**Dataset:**

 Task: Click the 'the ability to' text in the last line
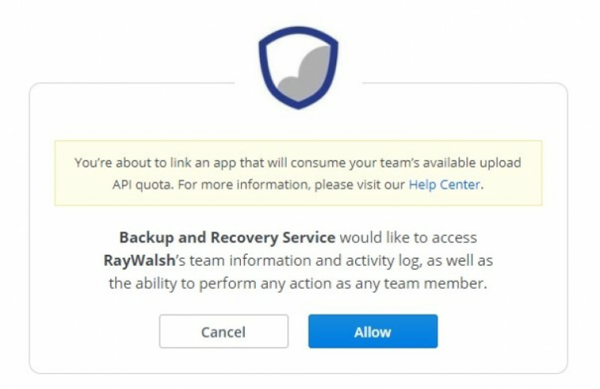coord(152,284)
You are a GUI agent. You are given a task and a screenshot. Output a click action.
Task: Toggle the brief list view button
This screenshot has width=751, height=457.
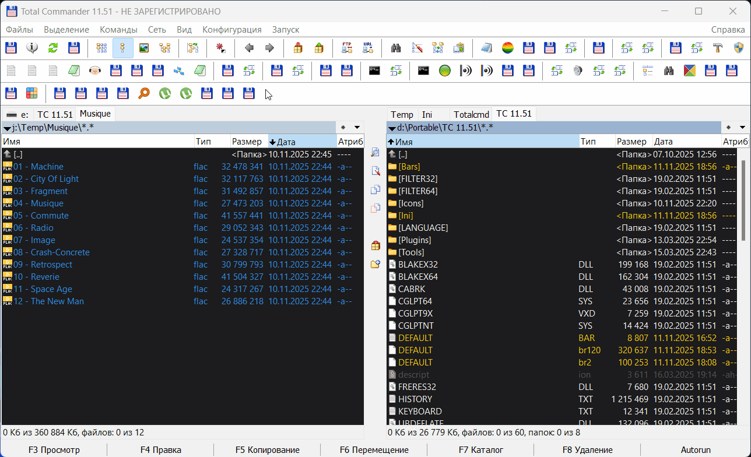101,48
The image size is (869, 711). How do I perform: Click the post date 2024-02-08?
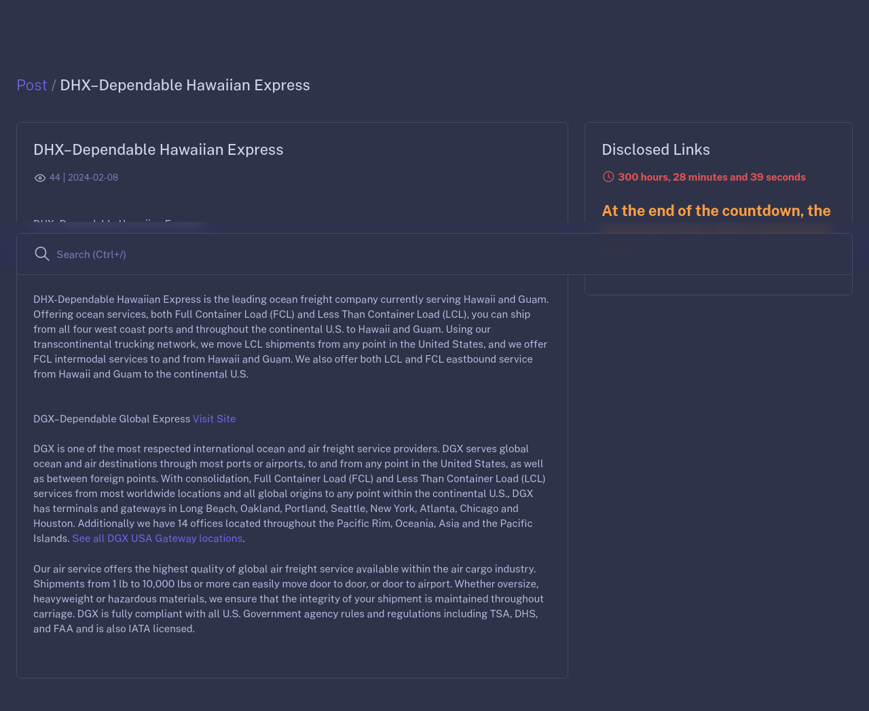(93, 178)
---
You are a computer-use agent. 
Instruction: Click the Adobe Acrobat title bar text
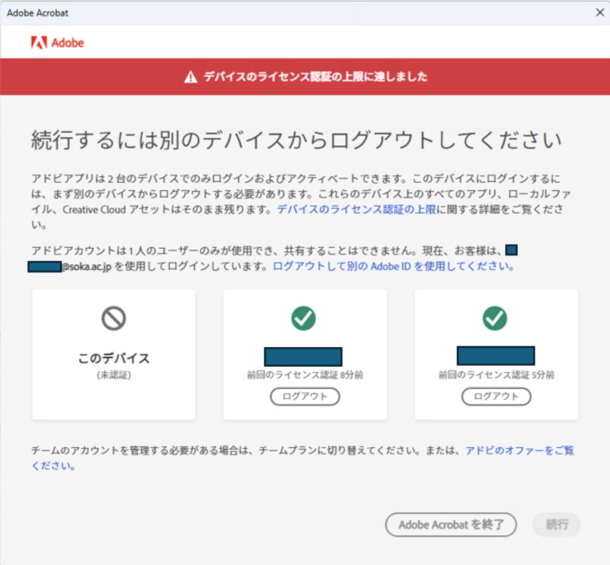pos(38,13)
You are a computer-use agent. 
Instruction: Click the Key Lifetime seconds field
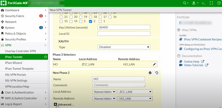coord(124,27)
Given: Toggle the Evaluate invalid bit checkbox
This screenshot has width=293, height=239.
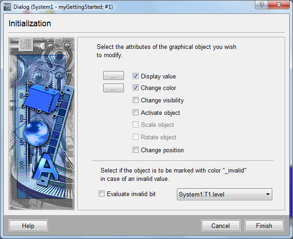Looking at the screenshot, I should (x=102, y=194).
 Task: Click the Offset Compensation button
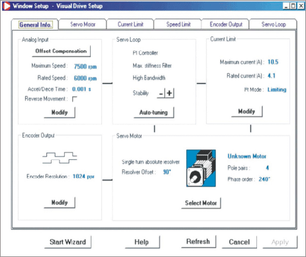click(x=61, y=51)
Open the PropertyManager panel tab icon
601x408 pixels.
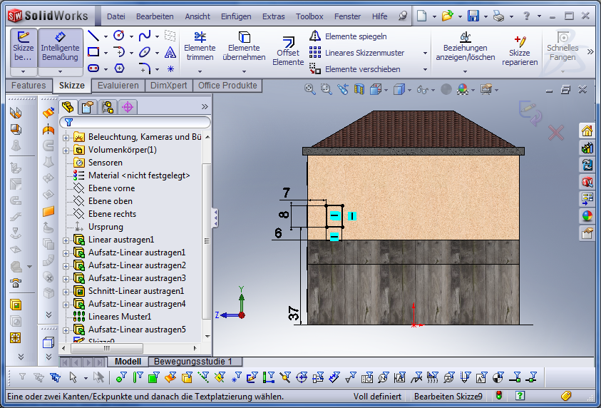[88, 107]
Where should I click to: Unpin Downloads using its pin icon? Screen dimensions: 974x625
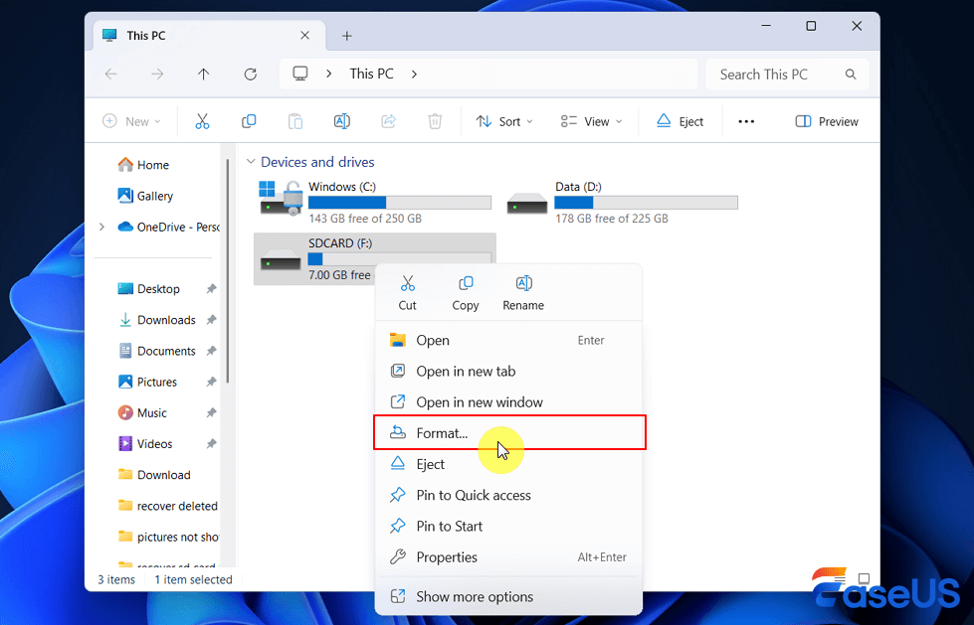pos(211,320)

**What you have to do:** For the data above, state how many of its lines contain the word "Toggle", giving no other text.

**Response area:** 2